THE debate about cybernats got me wondering whether the SNP has become too establishment in a bid to win voters. They appear to validate Unionist arguments that cybernats are a huge problem. They are rightly called out, but as far as I am aware it is a small problem and none of them has ever issued death threats to Unionist politicians, as have been issued to the SNP. Unionists never condemn the casual descriptions of the SNP as Nazis and the Sieg Heil salutes towards Nicola Sturgeon when she appears on TV. Indeed they are the ones who do it.

It got me thinking about other terms of engagement we have just accepted, which have moved the debate to being about things the Unionists want to debate like currency, leading into our recent debate on the Growth Commission. We, the SNP, have just accepted GERS as a starting point for economic debate, plus existing indications of growth like GDP and nothing else. We also just airbrushed from the figures anything we might still gain from oil. We accepted we start with a deficit, and we accepted the existing banking and financial system that has been discredited by, for example, Iceland, which jailed its rogue bankers.

In short, we are accepting the Unionist terms of the debate going forward, and we are avoiding anything that courted controversy last time. But how does it help us if we say essentially we are not counting oil revenues, we are accepting we start with a deficit, and we are accepting the discredited UK institutions which have brought us to the edge of the precipice? We have said for four-and-a-half years that things like the GERS figures are lies or at least a distortion – now we are accepting them just because the Unionist side wants us to?

Never mind the lukewarm progress the SNP has made on land reform, rent control, and so on. Maybe once the UK is out of the EU they will be able to challenge some of the landed vested interests free from the human rights legislation which terrified them into lethargy until now.

And our policies have lurched decidedly to the right. It did not come out in the media that quite a lot of SNP delegates at Conference were disgruntled with the Growth Commission. As an assembly, we did, it is true, accept most of its recommendations with the minor amendment of time limiting introduction of a new currency. But we did this because the debate has dragged on so long and we wanted some sort of resolution going forward.

The motion to remit the whole question back to conference was only slipped in to the debate at the last minute. Was this because that is really what was needed, to start it again and include more left-wing views, and that would have delayed it too long? There was a sop to the left wing in the form of a Social Justice and Equality Commission in the summer, but it will be on the back foot, trying to unseat the right-wing views which are now mainstream in the party.

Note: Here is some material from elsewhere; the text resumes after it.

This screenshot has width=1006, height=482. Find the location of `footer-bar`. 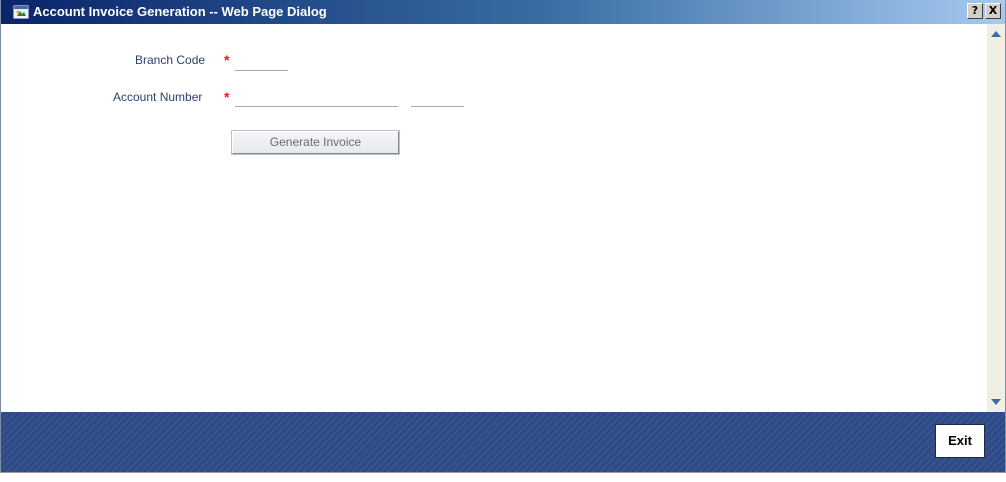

It saddened me to read about Alan Clayton being thrown out of the SNP years ago and failing to get back in, but sadly did not surprise me. Try being an SNP candidate for anything now. You submit an application for vetting, then HQ puts out a request to your branch for reviews to people who you do not know are going to be writing about you (it is usually certain post holders, but if they are also standing, it is passed to someone else). You have no right to know what they write about you. Even if it is factually incorrect it is impossible to challenge. You can refer it to HQ but it is the devil of a job to get someone to actually answer the phone.

One SNP insider bemoaned to The National some time ago the fact that people pass vetting by canvassing, leafletting and so on, without having any real ability, and that had to change, but it is difficult to see how when the system is opaque to the point of secrecy. It is too easy for branches to weed out those they do not want even if they do everything they should, and perpetuate “their” type of candidate, even if younger branch members would have a better chance of winning. And no, none of this is about me.

The SNP needs to remember it was largely the left-wing (often ex-Labour) voters who put them where they are now, riding high in the polls. If they forget it, they may find that, like Scottish Labour, they become history overnight.

Watch this space to see if I get drummed out of the party next.